Incentives Office, an L.A. firm that helps moviemakers and lenders navigate tax credits and rebates, draws 200 to a recent symposium.
By Richard Verrier
Los Angeles Times
May 12, 2010
Question: How do you pack a theater with jaded movie industry professionals?
Answer: Show them the latest hot information on film tax credits.
Nearly 200 people crammed into an auditorium at the Landmark Theatre in West Los Angeles recently to learn the latest skinny on the kind of topic that would set an accountant’s heart aflutter.
The filmmakers, production executives and bankers were attending the Spring Fling Production Incentives Symposium, hosted by the aptly named Incentives Office, a Los Angeles firm that helps filmmakers and lenders navigate the welter of tax credits and rebates.
Despite the economic downturn that has left many states with staggering deficits, the across-the-country rollback in state tax incentives that some anticipated has yet to occur. Although some states have reduced or even suspended their programs, others, such as Florida, have greatly expanded their programs. More than 40 states still offer some form of financial enticement to filmmakers.

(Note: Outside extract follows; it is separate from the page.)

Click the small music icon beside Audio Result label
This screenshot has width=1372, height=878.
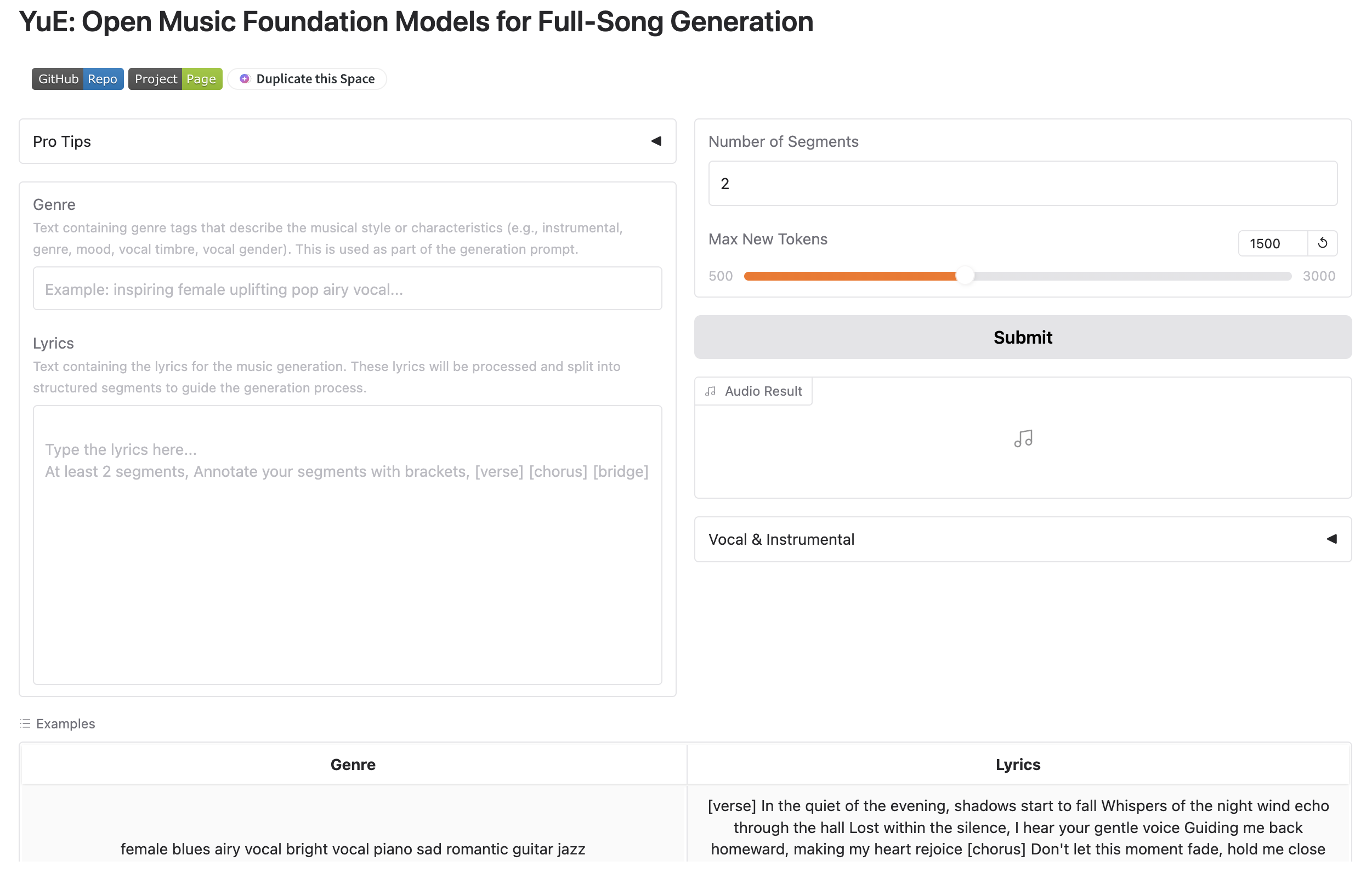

“The fact that these states are continuing their programs is an indication they are working,” said Jeff Begun, a partner in the Incentives Office.
Begun cited a recent study by a University of Rhode Island economist who found that the state’s tax credit program for film and TV productions generated $8 in economic activity for every $1 invested between 2005 and 2009.
Beyond rosy economic projections, penny-pinching by studios has also accelerated the trend as executives face more pressure to cut costs. And with fewer banks lending, tax credits and rebates have become an increasingly vital means for financing movies and TV shows.
“For producers, tax incentives have become an absolutely essential component for financing pictures,” said producer Andrew Sugerman during the symposium. Sugerman was a producer on the Sandra Bullock 2007 movie “Premonition,” which was filmed in Louisiana, and “Betty Anne Waters,” the yet-to-be-released Hilary Swank drama that was shot in Michigan.
Not that there aren’t more headaches to deal with in the current climate. Sugerman noted that he and other filmmakers have experienced delays in getting rebates in Michigan, which has become one of the most popular states in which to shoot, thanks to a tax credit of as much as 42% of qualified production expenses in the state. Sugerman said he applied for a tax credit certificate in October and is still waiting to receive his rebate check for “Betty Anne Waters.”
Michigan’s Treasury department has been disqualifying some expenses that filmmakers were counting on.
“Some production companies aren’t getting what they thought they were getting, and this is not good news for this office,” said Janet Lockwood, director of the Michigan Film Office.
Other states have soured on the film business altogether. Iowa suspended its film program last fall after allegations of abuse and mismanagement in the film office. New Jersey Gov. Chris Christie, facing a big budget deficit, has proposed eliminating the state’s $10-million film tax credit program.
Even as some states pull back from the Hollywood game, others are expanding in a big way. The Florida Legislature, for example, recently approved a $242-million film tax credit program. Massachusetts earlier this year fended off an effort to impose a cap on its program, while New York has proposed boosting its incentive to a whopping $420 million annually.
Then there’s California, which has approved $200 million in tax credits for dozens of films and TV shows since the state program took effect last year.
“A lot of independents that used to go to New Mexico and Arizona are now going back to California,” said Bruce Deichl, a tax credit placement specialist based in New Jersey who spoke at the symposium. “It’s noticeable.”